Advocacy groups were similarly critical. John Bergmayer, legal director at Public Knowledge, said that "it is unfortunate that the court granted the ISPs' request for a stay of the FCC's net neutrality rules. These rules would bar broadband providers from throttling connection speeds, blocking websites, and discriminating in favor of preferred internet traffic."
"Millions of Americans have expressed support for these rules by submitting comments with the FCC urging the agency to enact these protections," he noted. "Consumers need net neutrality rules as well as the other consumer benefits provided by the FCC's recognition that broadband is a 'telecommunications' service, including online privacy, public safety and national security, and affordable, competitive broadband service."
"Despite this court's action, we remain confident that the FCC's rules—and classification of broadband as a telecommunication service under Title II of the Communications Act—will ultimately be upheld, just as they were before—or that Congress will step in to reinstate these popular and necessary protections," Bergmayer added.

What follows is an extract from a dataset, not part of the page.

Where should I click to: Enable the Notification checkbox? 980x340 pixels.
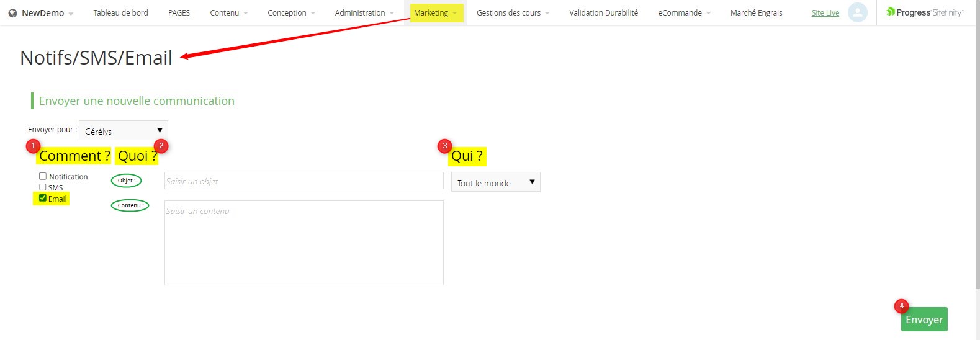(x=43, y=176)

Free Press vice president of policy and general counsel Matt Wood also characterized the stay as unfortunate but stressed that "we believe that the litigation to follow will dispel these unfounded phone-and cable-company arguments about Title II's supposed harms and about the commission's authority to classify broadband providers properly under the statute."
"Industry lobbyists and other net neutrality opponents have argued, loudly but cynically, that the Trump-era repeal somehow spurred broadband deployment and speed increases, claiming that the rules' presence impairs those upgrades. This is nonsense, as Free Press has shown time and time again by examining the companies' own financial statements and investor briefings," he highlighted. "Today's order unfortunately accepts the false premise that the FCC's rules prevent broadband providers from rolling out new products. ISPs make such claims only in court; they never make them to their investors."
"Today's ruling is a setback, but a temporary one. The nation's communications regulator must be able to oversee the nation’s communications infrastructure," Wood continued. "While we hit a procedural hurdle today, Free Press is determined to see the FCC's decision go into effect. The 6th Circuit will still need to evaluate the ISPs' and FCC's arguments in full when it reviews the case on the merits. We're confident that we will ultimately prevail in this case, even in the wake of this disappointing outcome and even in light of recent Supreme Court decisions aimed at weakening federal agencies' oversight."
Rosenworcel was also determined to defend the FCC's decision, declaring Thursday that "the American public wants an internet that is fast, open, and fair. Today's decision by the 6th Circuit is a setback but we will not give up the fight for net neutrality."